(GIVEN INSTRUCTION): Update the lines from the one containing "Task: Select the Adatok tab" through the end of the listing, inclusive, by replacing "screenshot" with "capture" and leaving everything else unchanged. Give back only those lines, without the pictures.

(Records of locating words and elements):
* * * * *

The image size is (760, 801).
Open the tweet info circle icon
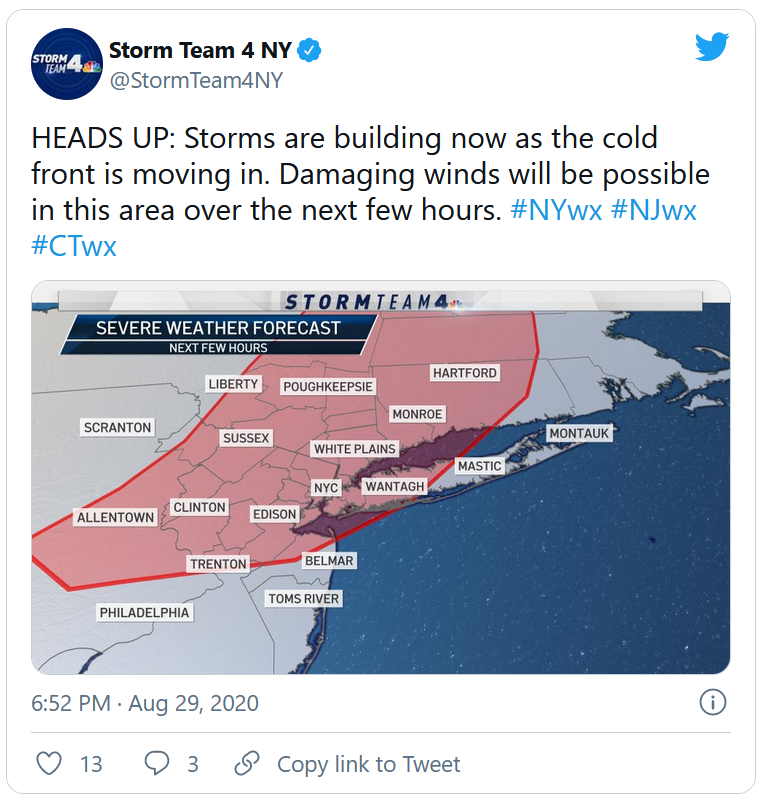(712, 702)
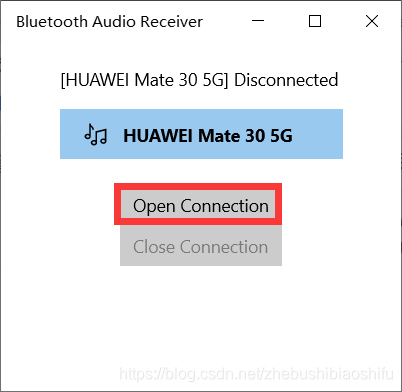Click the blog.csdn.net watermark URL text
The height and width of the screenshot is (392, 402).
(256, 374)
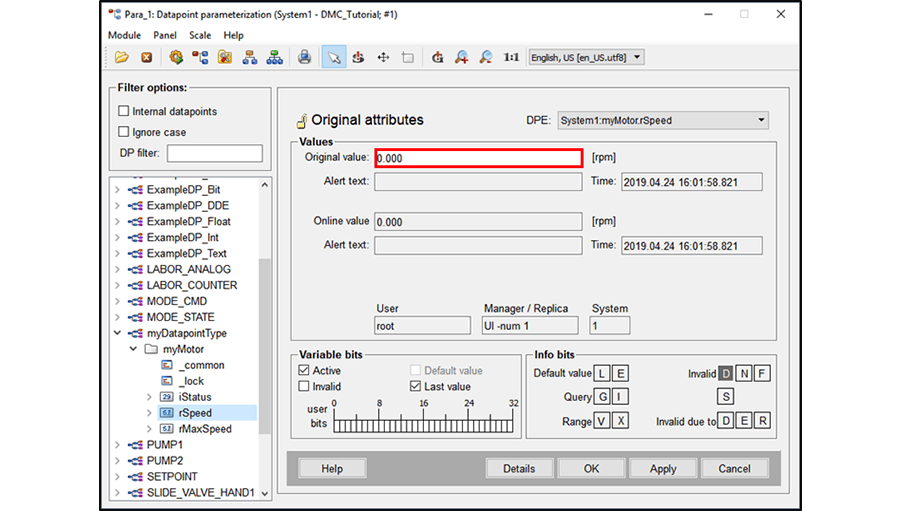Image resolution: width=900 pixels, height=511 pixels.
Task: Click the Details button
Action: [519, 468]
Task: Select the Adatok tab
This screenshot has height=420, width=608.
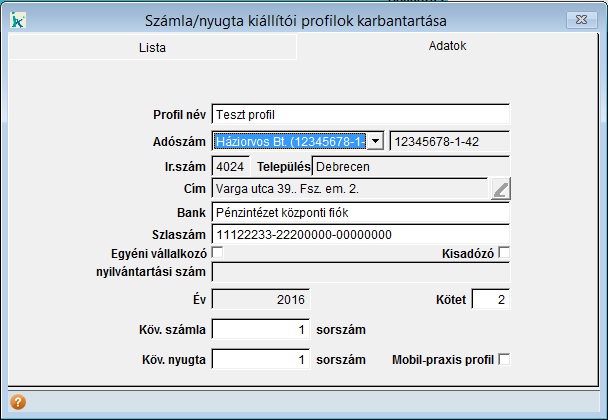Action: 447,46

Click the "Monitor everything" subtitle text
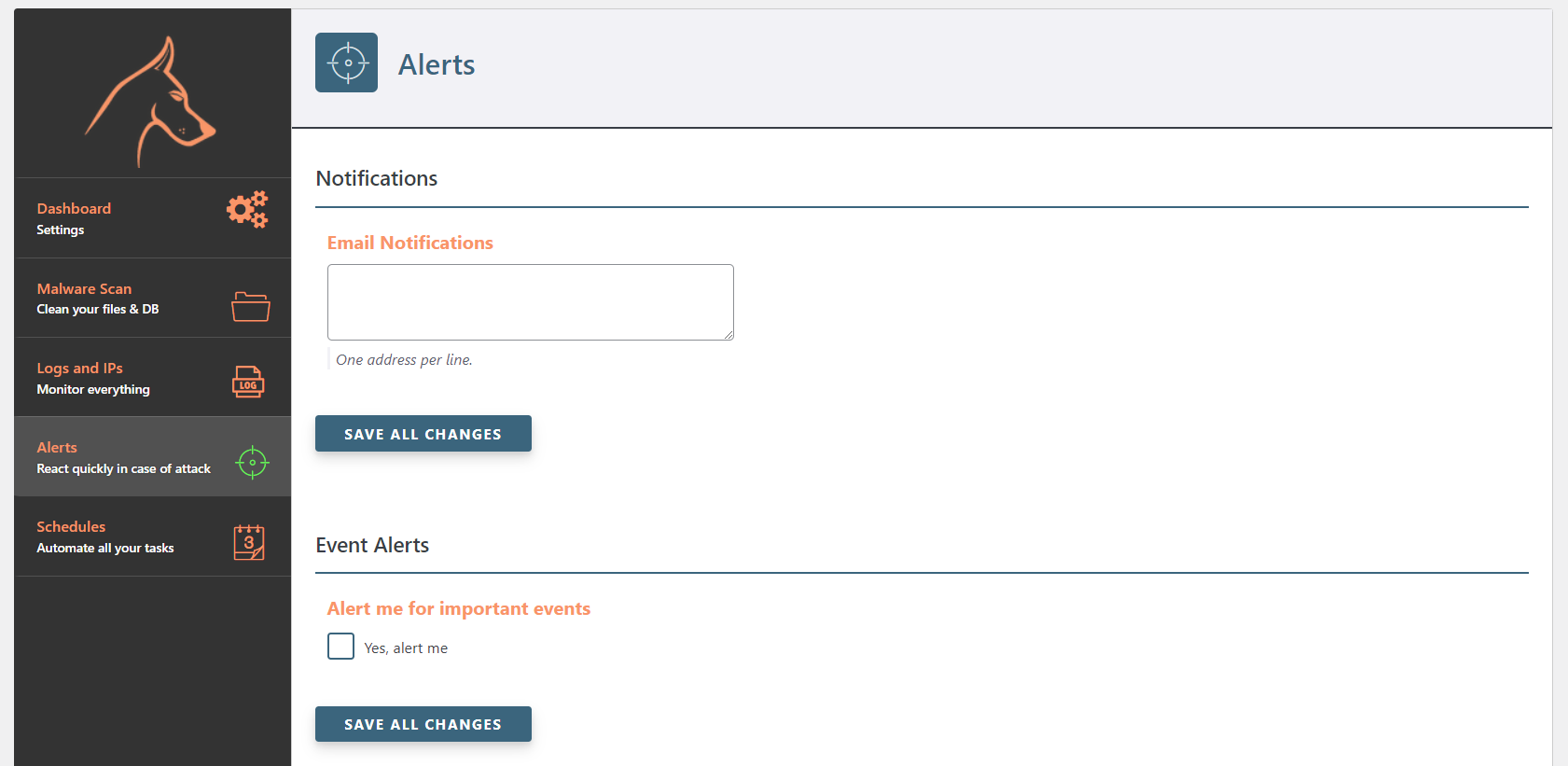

* * * * *

(TASK RESPONSE):
Task: Select the Adatok tab
This capture has height=420, width=608.
Action: 447,46

Click the "Monitor everything" subtitle text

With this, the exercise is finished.